Tuvo el Real Zaragoza ocasiones para haber logrado una victoria más holgada, al margen del penalti fallado por Alegría que le hubiera dado paz espiritual en un partido infame para el espectador, pero el encuentro iba por otro lado, el de las rarezas múltiples. Zapater, Eguaras, Chavarría, Sanabria, Francho, Bermejo… De los delanteros ni hablar. Todos, menos sus punta de lanza, estuvieron cerca de marcar frente a un Lizoain que fue el héroe menor de su equipo, de un Mirandés abrumador en el gobierno, muy lindo por todo el estadio menos en el área de Cristian, donde apenas llegó para saludar al portero. Los burgaleses realizaron un ejercicio impresionante de posesión (70%) y de estilismo frente a un rival que perdió de vista el balón del primer al último minuto, que vivió y sobrevivió casi en exclusiva de sus centrales. Peybernes adelantó al conjunto de Juan Ignacio Martínez muy pronto, a balón parado, de córner de Bermejo, entrando muy decidido con el ombligo por delante, con la ilusión de debutante juvenil. Luego se unió a Jair, colosal destructor y líder omnímodo de una defensa que con sus angustias y problemas se rebeló contra el invasor. Porque el Mirandés fue eso, un ejército de animosos tenientes recién licenciados con más calidad que experiencia que tomó La Romareda sin apenas resistencia, pero que a la batalla definitiva acudió con una pistola de fogueo frente a un Zaragoza más curtido para lo que solicitaba la ocasión, que era ganar por lo civil o lo criminal. Vencer como sea no es un buen argumento, y en realidad esos tres puntos que permiten al equipo de JIM alejarse del muro del descenso los conquistó el mejor, no el más elegante. El fútbol, de una forma u otra, premia a quien lo honra sea con hermosos tesoros o, como fue el caso, el sacrificio sobre un altar rústico pero muy efectivo. El triunfo lleva a la redención.
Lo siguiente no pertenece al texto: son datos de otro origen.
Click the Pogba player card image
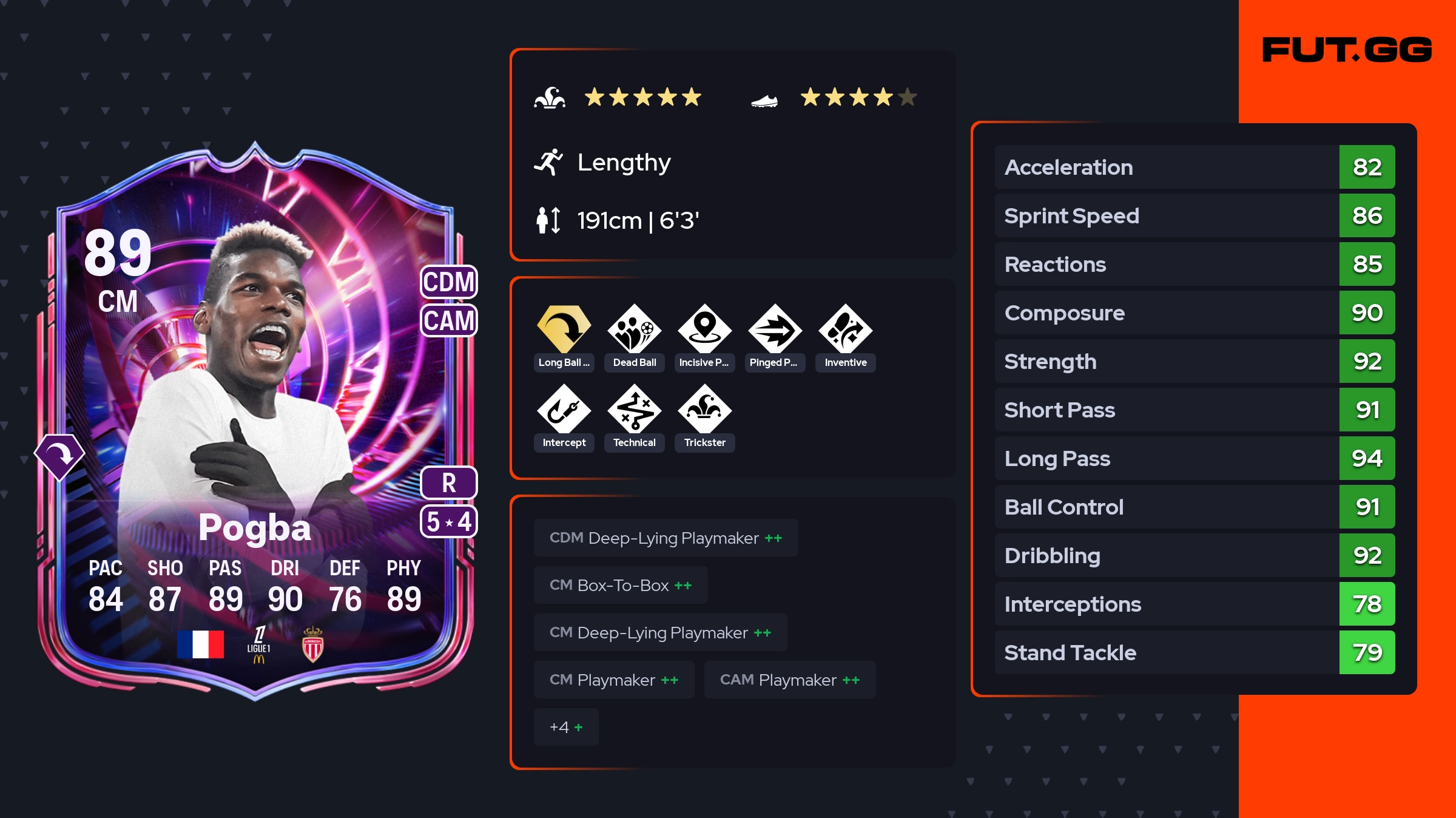Image resolution: width=1456 pixels, height=818 pixels. tap(255, 420)
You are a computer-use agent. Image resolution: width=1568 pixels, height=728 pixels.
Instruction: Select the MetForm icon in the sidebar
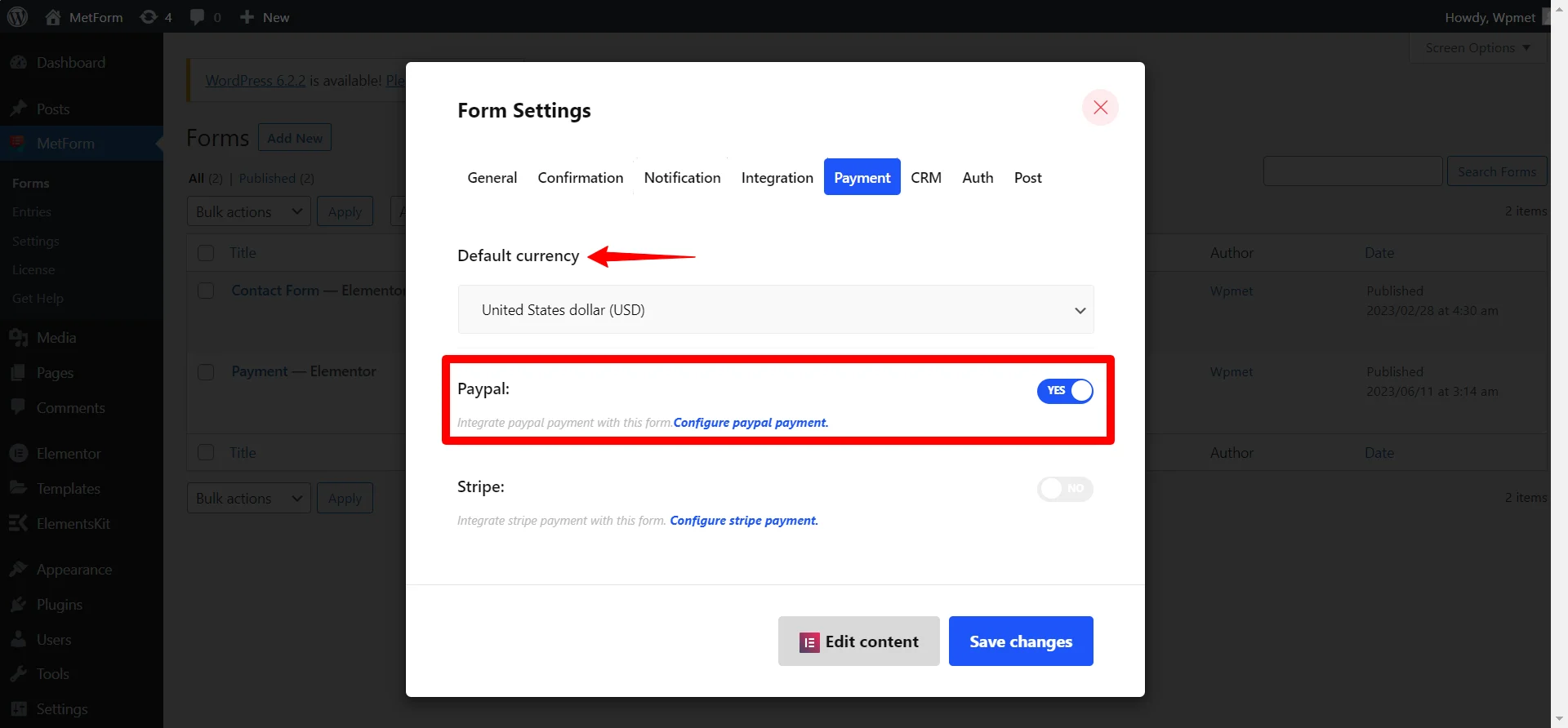[18, 143]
Para encontrar a un jugador destacado en el Real Zaragoza, casi ni con lupa. Jair sin duda y, muy cerca de su poblado inaccesible, Zapater. El capitán, pese, a que recordó esta semana que le dicen que no se va sin aceite, interpreta como nadie a un Astérix otoñal, a un salvaje defensor de la patria zaragocista por encima de su salud. Su rostro al retirarse en la segunda parte era el del solitario ciclista que sella la escapada con la mirada ausente de gloria y culminada de agotamientos, pero con un último aliento para Francho cuando le tomó el relevo. Zapater se presentó dos veces en el área del Mirandés con intenciones amenazantes, peleó entre el bosque de faunos que jugaban con burla a pasarse el balón y le dieron en el cuerpo tres pelotazos, en esa armadura que arrastra con dignidad pese a que el aceite hirviendo le queme los pulmones de aragonés en las trincheras de una carrera agonizante y merecedora de algún verso homérico. Sin embargo, de este partido nada pasará a la historia, si acaso el resultado por lo que pueda tener de trascendente para la salvación que aún se persigue.
La cuestión principal era desafiar la lluvia de flechas del Mirandés, respirar bajo las heridas e impedir que el enemigo tomara el marcador. Robar y correr en una guerra de guerrillas que el equipo de José Alberto no supo cómo contrarrestar. Se presentó a las puertas de la victoria y llamó con aldaba de plástico. Le salió a recibir Jair con espada de sangre, y a su lado un Real Zaragoza con piedras de sílex y algún que otro utensilio punzante como los contragolpes. Peybernes de Toulouse, Jair de Lisboa y Zapater de Ejea de los Caballeros… El Imperial Mirandés perdió el águila frente a a la fuerza sobrehumana de Astérix, que en el caso del Real Zaragoza fue la convicción, una pócima mágica cuando juegas a diario con los peligros.